No subtleties were involved in this case. Under the totality of the circumstances, the deviation from any reasonable standard of care was obvious and flagrant. This was underlined by the jury’s finding that the District’s violation rose from negligence to the level of “deliberate indifference,” thus entitling plaintiff to damages under 42 U.S.C. § 1983 for cruel and unusual punishment. The jury was instructed on “deliberate indifference” as follows:

Deliberate indifference occurs if there is an obvious unreasonable risk of violent harm to a prisoner or a group of prisoners which is known to be present or should have been known, and the District through its employees who knew or should have known of the risk were outrageously insensitive or flagrantly indifferent to the situation and took no significant action to correct or avoid the risk of harm to the prisoner or prisoners who were subject to the unreasonable risk of violent harm.

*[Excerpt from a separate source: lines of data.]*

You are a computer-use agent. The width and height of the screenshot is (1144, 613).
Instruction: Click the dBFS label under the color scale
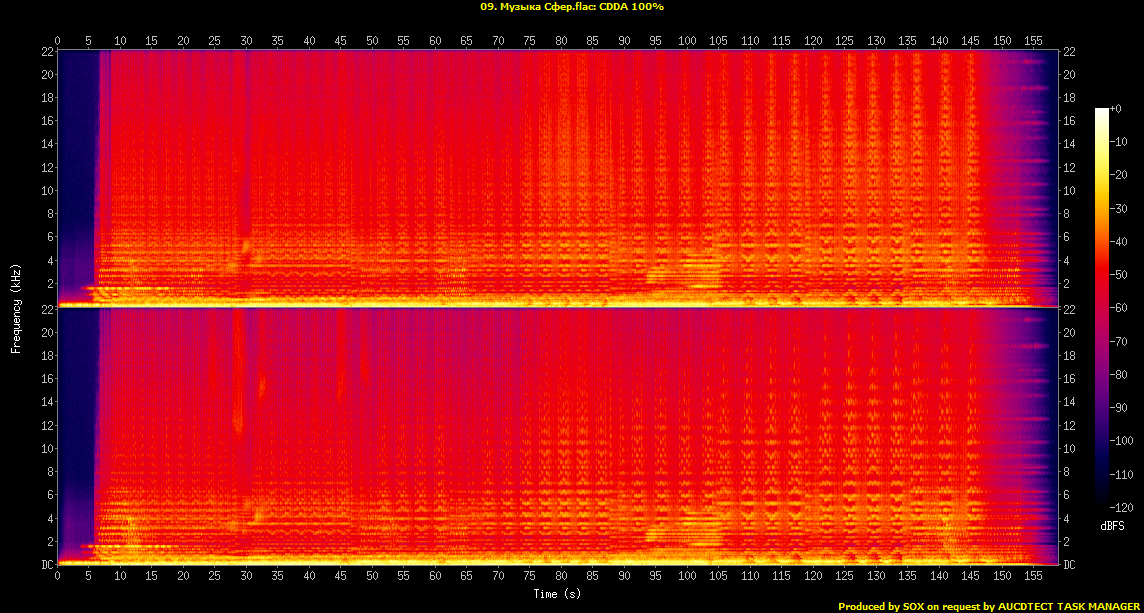(1112, 526)
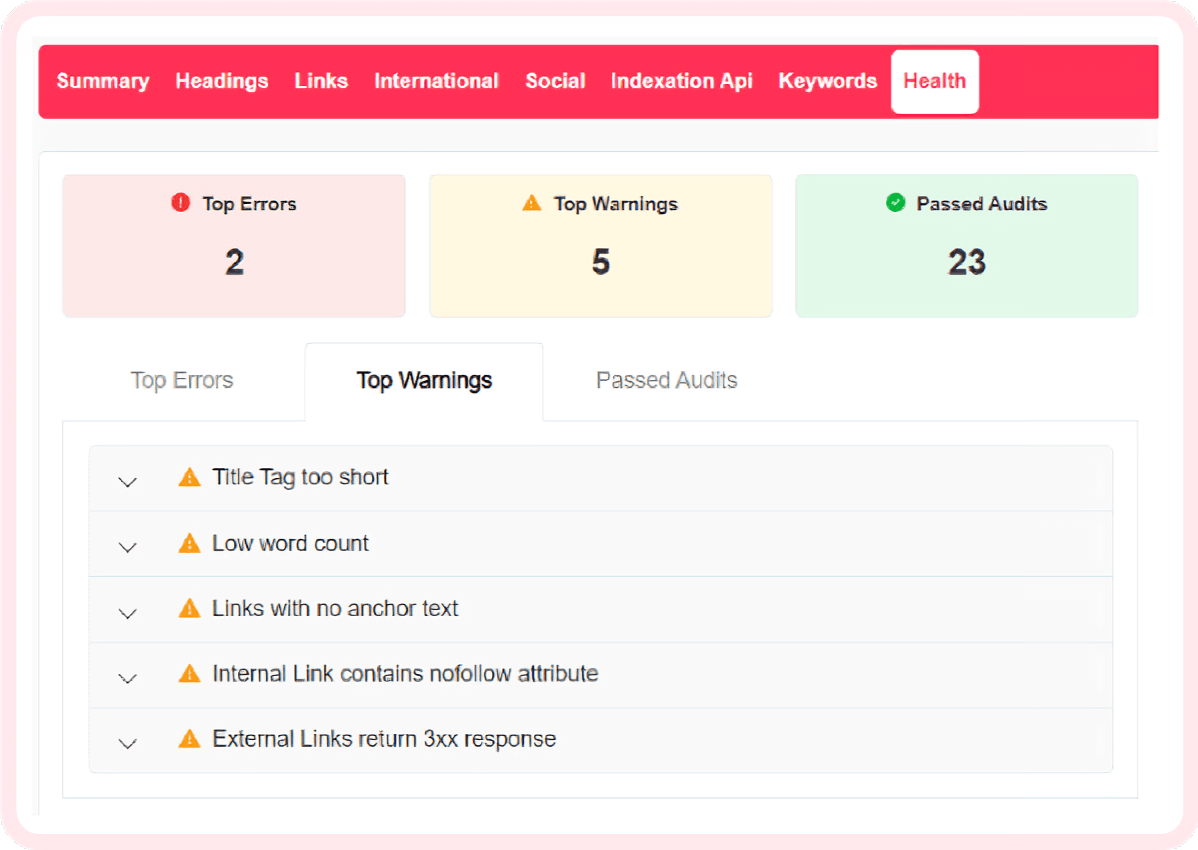This screenshot has height=850, width=1198.
Task: Click the warning icon beside Internal Link contains nofollow attribute
Action: point(189,674)
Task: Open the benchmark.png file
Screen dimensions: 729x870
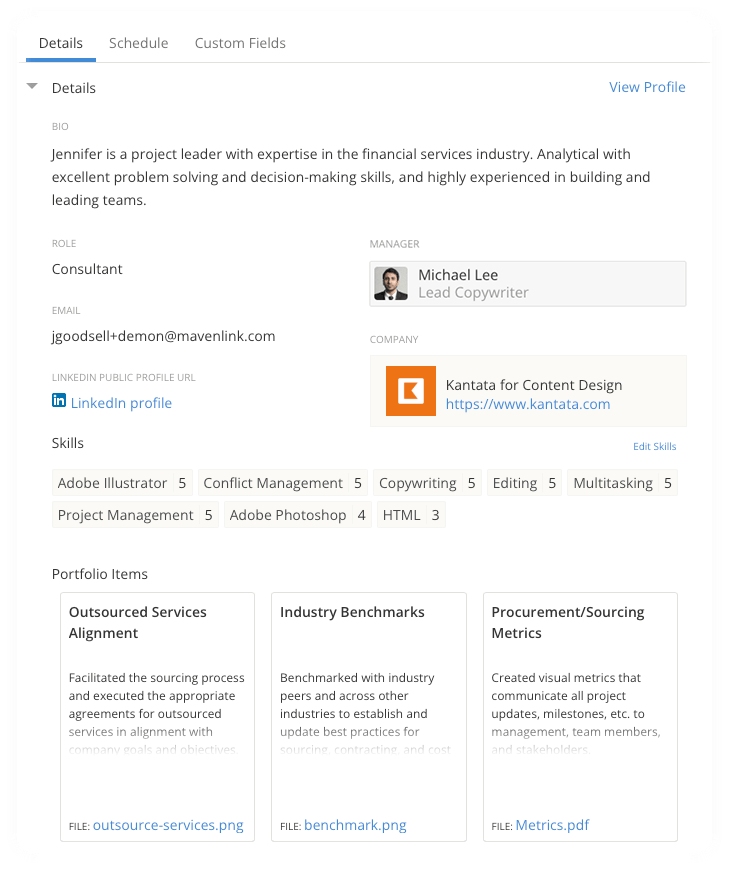Action: click(x=355, y=825)
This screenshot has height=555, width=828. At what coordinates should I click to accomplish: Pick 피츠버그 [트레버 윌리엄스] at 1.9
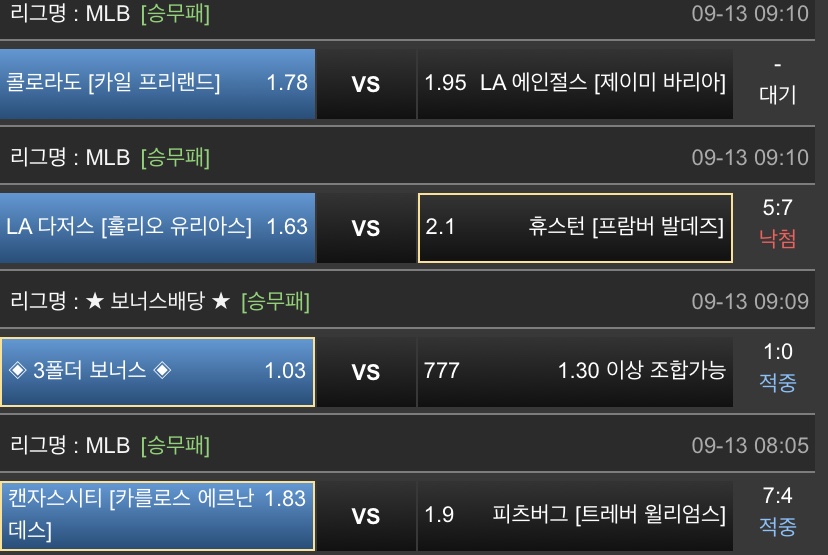click(x=573, y=515)
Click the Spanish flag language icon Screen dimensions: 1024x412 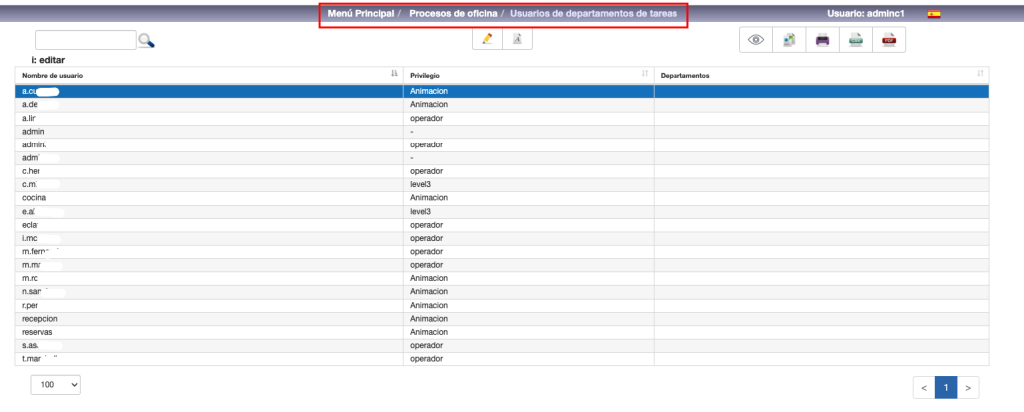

There was ample proof to support its conclusion. No expert was needed.

As the Supreme Court noted in Rhodes v. Chapman, 452 U.S. 337, 101 S.Ct. 2392, 69 L.Ed.2d 59 (1981), when analyzing the meaning of cruel and unusual punishment in the context of prison conditions:

Indeed, generalized opinions of experts cannot weigh as heavily in determining contemporary standards of decency as “the public attitude toward a given sanction.”

452 U.S. at 348 n. 13, 101 S.Ct. at 2400 n. 13 (citation omitted).

No civilized citizen of this community could accept the cruel and inhuman condition existing at the District of Columbia Jail which the record in this case reflects existed in June, 1983, a date immediately before the prisoners rioted and after another judge of this Court had ordered corrective action — action which the District deliberately failed to take. The facts in this case spoke eloquently for themselves and required no expert interpretation.

The motion of the District of Columbia for a directed verdict at the close of all the evidence is denied.

SO ORDERED. 
      
      . The Court instructed the jury that it was not to consider any one factor alone in deciding whether the District was negligent but was to consider together all the factors presented here, including crowding of inmates, guard staffing, classification and assignment procedures, and disciplinary procedures after incidents of assault. If the case had presented only one or some of these factors, an expert might have been required.